For background on the artist and works, see below.
About the Artist
Familiar yet otherworldly, Olav Nielsen’s meticulously worked images embrace memories and dream. They are distinctively of New Zealand, but at the same time have an edge, a feeling of a not-quite-familiar place, just as a dream is true and not true at the same time.
In the decade after graduating from Otago Polytechnic, this Danish-born, Dunedin-based printmaker quickly reaped accolades for his mastery of the meticulous craft of aquatint and mezzotint, in the exquisite play of glowing light and shadow in his work. Extraordinary is an understatement in describing his printmaking, often in large works of intense colour that stretch the very limits of the craft.
Olav Nielsen’s print-and-plate works defy the capacity of printmaking to produce multiple numbers of a single composition. Instead, he makes a single print from the etching, and sets it alongside the original plate itself. The composition is often a half-image, only completed once the plate is mounted adjacent to the print to create a mirror image in two media, one on paper and one in metal. The finely worked etching plate – often zinc – is exquisite in its own right yet seldom seen, and Nielsen brings it out of the studio into the public gaze, exposing the beauty of process. For the viewer, there’s a small shock that the plate, once framed with the print, can never be used to make a further print.
Olav Nielsen frequently uses colonial architecture – especially the New Zealand villa – and southern landscape as frameworks for an exploration of the psyche, tapping into his dreams, and allowing the viewer to connect with their own memories, journeys and sense of self.
‘The villas are both an expression of New Zealand culture and an image of the psyche with its compartments, structures and face to the world. Our homes provide both containment and definition for the life lived inside; walls and hedges make permeable boundaries between our private and public lives. I have been documenting my dreams for the past twelve years, a process which has become an essential part of my creative life. The themes and imagery in my work are a blending of dreams and the places and spaces of my everyday life. The works themselves are a kind of conversation space where I explore my internal dynamics through light and shadow.’
– Artist’s statement, Olav Nielsen, 2008
Light gleams through stained glass windows or streams into bare hallways; small details or a lone dog cast long shadows, a suggestion of history filtering into the present. The untamed landscape and sparse native plants sweep hard up against the cultivated gardens and pathways of the villas, suggesting a place of retreat or oasis, yet his worlds are unpopulated other than by the lone dog, or a heron. Shoes, or washing on the line, suggest recent human occupation.
For further information about the artist or his technique please contact exhibition director Barbara Speedy. Not all images may be shown on the website, please enquire for new works.
More About the Artist
Danish-born, Olav Nielsen emigrated to New Zealand aged 12 in 1990, and there is a palpable essence of both Europe and New Zealand in his work. That unique vision, and especially his outstanding craftsmanship as a hands-on printmaker, has established a strong reputation. His mezzotints and aquatints are in demand with collectors here and overseas, and he is regarded as a young talent to watch for the future.

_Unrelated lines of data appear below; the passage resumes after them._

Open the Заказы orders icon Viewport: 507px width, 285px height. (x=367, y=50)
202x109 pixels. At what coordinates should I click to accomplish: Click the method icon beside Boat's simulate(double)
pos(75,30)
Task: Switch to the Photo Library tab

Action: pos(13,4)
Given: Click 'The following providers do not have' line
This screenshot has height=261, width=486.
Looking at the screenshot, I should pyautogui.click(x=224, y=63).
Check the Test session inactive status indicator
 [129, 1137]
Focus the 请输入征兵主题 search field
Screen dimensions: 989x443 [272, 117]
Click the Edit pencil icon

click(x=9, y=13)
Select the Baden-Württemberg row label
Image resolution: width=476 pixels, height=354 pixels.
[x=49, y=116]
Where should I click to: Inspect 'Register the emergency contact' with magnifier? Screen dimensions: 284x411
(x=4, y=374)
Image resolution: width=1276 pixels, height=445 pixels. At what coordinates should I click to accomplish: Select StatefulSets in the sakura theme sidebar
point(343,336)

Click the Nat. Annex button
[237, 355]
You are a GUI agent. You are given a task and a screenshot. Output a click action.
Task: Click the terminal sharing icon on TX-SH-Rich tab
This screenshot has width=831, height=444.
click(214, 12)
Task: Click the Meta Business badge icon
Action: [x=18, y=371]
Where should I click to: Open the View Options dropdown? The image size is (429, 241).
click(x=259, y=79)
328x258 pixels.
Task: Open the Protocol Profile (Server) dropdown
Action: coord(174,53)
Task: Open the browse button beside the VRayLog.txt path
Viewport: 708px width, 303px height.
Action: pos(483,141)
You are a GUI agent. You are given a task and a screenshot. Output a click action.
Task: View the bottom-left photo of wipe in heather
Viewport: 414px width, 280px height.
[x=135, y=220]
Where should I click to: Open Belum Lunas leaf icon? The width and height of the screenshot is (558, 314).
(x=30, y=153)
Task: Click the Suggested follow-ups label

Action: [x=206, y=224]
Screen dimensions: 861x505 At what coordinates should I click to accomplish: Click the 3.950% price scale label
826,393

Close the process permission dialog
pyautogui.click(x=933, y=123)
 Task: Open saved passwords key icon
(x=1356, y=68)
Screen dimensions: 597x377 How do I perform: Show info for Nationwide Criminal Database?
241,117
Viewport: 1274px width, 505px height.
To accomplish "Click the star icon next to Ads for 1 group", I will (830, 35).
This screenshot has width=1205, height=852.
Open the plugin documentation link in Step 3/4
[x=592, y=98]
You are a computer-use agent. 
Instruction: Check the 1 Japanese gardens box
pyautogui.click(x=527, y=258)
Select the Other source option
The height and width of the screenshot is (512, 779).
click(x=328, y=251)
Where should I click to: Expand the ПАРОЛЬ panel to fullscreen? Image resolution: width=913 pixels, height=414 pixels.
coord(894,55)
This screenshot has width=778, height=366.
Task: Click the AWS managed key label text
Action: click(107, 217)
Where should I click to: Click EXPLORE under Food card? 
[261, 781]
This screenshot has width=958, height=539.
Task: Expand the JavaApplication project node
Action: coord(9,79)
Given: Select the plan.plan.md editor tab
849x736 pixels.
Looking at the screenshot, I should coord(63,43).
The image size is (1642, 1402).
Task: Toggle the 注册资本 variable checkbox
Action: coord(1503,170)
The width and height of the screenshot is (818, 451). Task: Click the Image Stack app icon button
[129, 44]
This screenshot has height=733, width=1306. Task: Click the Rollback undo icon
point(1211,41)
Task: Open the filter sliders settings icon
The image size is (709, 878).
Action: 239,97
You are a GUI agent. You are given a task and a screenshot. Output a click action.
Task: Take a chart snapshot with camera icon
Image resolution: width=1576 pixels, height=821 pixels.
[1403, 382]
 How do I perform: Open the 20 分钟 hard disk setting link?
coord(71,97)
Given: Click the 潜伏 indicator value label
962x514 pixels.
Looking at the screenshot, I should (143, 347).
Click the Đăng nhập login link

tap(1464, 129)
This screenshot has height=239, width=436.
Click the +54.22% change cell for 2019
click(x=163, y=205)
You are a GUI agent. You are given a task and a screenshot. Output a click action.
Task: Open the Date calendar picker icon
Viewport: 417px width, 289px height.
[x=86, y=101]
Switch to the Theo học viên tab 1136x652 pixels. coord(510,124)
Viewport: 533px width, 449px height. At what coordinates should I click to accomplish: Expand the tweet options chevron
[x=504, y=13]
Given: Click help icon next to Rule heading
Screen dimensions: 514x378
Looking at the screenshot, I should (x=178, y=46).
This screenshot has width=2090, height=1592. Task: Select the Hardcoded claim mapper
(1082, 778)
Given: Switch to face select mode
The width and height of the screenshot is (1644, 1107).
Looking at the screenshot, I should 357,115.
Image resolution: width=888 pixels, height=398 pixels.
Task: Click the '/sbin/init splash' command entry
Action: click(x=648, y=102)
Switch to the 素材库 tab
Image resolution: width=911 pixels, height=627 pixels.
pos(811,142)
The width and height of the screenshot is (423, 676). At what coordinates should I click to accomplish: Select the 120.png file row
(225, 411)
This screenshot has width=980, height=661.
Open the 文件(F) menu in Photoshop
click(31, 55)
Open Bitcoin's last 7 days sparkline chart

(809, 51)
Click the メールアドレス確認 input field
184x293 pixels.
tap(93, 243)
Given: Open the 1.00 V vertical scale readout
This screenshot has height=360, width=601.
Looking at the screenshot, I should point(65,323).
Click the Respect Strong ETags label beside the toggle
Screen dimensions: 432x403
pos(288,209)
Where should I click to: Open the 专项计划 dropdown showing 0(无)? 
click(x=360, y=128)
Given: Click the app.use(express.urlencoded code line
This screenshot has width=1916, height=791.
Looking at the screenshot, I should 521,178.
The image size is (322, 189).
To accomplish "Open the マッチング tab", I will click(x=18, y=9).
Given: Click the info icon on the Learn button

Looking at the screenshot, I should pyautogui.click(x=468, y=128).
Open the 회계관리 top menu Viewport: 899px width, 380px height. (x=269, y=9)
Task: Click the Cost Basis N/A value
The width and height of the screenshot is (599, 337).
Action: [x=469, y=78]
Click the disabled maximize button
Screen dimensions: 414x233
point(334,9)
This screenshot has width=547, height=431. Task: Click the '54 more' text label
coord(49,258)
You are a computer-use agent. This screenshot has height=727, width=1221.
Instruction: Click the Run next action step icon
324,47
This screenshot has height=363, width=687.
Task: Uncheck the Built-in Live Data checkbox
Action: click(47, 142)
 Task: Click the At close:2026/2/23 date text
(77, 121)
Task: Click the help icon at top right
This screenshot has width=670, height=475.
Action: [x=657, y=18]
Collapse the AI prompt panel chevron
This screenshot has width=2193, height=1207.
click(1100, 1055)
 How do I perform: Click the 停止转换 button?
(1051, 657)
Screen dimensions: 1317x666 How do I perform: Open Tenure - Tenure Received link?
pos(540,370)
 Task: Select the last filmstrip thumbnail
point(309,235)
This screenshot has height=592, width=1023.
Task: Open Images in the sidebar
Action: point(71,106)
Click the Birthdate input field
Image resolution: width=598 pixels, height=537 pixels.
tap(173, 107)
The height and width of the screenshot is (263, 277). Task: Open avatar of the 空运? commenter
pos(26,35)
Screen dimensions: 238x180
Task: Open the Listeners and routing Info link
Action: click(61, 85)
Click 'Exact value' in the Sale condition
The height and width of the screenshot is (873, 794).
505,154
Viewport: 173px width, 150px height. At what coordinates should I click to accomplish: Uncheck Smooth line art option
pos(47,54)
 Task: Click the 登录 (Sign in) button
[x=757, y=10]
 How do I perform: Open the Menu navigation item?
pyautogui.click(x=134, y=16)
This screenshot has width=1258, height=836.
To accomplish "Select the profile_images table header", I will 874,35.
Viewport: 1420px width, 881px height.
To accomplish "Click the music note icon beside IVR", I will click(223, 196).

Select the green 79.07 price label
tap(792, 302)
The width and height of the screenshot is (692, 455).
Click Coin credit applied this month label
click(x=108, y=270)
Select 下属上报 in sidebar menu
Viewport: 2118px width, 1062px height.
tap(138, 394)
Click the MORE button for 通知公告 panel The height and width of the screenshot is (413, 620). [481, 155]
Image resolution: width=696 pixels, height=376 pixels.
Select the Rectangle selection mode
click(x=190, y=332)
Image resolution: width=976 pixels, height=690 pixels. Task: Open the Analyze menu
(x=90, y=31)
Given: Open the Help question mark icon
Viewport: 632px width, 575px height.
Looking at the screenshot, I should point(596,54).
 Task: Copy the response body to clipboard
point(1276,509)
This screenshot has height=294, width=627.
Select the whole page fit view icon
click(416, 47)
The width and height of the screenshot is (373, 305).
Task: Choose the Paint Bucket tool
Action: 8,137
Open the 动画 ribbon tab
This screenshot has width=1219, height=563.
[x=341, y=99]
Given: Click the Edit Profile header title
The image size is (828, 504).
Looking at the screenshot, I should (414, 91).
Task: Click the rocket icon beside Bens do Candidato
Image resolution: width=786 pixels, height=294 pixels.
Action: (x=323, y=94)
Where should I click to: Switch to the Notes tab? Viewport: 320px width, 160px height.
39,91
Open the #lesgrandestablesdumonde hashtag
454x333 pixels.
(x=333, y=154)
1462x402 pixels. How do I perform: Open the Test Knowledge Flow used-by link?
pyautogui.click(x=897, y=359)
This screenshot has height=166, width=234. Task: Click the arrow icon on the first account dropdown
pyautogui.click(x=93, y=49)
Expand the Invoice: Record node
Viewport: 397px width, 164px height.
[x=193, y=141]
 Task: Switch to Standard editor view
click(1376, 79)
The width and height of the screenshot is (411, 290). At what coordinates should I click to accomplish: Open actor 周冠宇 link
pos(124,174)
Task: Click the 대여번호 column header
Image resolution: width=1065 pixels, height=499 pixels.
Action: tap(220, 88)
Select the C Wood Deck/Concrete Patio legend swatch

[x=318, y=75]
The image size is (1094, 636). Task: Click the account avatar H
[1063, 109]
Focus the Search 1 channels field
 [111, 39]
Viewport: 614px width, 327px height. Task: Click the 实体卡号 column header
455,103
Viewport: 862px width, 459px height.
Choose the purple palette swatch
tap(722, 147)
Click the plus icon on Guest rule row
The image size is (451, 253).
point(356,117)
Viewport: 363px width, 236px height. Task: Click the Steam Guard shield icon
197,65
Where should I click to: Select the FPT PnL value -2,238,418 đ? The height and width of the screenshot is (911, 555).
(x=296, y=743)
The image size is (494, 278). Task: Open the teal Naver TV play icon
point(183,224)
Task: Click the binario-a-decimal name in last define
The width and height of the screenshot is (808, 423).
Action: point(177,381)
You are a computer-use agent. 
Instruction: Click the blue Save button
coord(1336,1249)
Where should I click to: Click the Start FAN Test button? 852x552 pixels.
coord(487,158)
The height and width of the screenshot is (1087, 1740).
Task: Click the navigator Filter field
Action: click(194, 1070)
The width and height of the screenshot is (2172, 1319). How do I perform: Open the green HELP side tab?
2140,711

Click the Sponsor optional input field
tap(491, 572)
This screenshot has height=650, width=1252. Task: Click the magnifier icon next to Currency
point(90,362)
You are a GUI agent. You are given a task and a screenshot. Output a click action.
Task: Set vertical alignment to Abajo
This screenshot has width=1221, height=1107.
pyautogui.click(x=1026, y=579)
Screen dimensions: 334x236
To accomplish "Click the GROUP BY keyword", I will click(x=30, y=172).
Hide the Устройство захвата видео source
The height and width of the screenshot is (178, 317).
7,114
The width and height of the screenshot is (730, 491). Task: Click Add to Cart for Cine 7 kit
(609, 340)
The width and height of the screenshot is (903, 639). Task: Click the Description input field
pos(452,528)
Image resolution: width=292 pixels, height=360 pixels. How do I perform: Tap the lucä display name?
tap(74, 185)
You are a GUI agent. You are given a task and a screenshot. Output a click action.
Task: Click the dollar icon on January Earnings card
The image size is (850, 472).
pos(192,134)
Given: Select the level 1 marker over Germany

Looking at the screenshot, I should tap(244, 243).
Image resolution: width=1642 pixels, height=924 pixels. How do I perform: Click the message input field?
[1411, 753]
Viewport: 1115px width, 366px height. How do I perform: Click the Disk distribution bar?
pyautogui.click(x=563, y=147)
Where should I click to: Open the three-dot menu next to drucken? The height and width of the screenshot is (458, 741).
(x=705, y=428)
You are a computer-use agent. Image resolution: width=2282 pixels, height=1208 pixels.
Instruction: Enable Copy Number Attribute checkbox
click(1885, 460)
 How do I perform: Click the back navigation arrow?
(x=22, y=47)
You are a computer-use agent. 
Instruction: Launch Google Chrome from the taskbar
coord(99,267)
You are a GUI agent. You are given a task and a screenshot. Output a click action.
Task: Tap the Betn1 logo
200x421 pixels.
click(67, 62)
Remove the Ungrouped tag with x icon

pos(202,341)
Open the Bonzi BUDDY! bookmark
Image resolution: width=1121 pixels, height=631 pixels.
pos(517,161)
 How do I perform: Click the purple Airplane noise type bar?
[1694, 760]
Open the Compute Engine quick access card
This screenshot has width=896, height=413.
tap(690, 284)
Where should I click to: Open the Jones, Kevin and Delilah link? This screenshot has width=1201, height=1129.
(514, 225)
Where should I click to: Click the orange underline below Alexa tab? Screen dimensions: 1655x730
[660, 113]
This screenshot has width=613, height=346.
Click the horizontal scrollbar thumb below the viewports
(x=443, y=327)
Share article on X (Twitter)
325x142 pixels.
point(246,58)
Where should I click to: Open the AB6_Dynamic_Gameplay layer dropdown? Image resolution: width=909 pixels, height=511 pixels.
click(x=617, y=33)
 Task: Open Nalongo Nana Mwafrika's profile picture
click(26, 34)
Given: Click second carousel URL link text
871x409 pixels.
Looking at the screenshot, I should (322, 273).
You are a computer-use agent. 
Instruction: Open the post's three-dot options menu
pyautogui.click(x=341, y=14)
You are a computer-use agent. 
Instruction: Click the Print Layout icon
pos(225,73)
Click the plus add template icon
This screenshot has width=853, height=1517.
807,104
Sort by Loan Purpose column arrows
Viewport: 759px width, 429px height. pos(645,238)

Much of his work arises from culture shock: a young boy adjusting to the shift from Denmark to New Zealand, trying to determine his true identity. The hallways of the villas are transitional spaces, with doors leading into rooms like the compartments of identity and memory, their contents not quite known but suggested, streaming through a window, glimpsed through a doorway, suggested behind a billowing curtain. Pathways and hedges barely fence out the wildness of the untamed New Zealand landscape, powerful sweeping shifts in weather, the villa and its garden an oasis of civilisation. Long shadows cast the past into the present and imply the future; colours are seductive yet edgy.
Light glows from within the work in what has already become Nielsen’s signature, a technique in printmaking he has evolved since his time as a student at the renowned printmaking school of Otago Polytechnic.
He graduated Bachelor of Fine Arts in 2000 and in 2007 was Printer in Residence under the programme run by Special Collections, University of Otago Library, illustrating poems by the late Hone Tuwhare. He has exhibited throughout New Zealand, and his work is held in public collections and private collections here and overseas.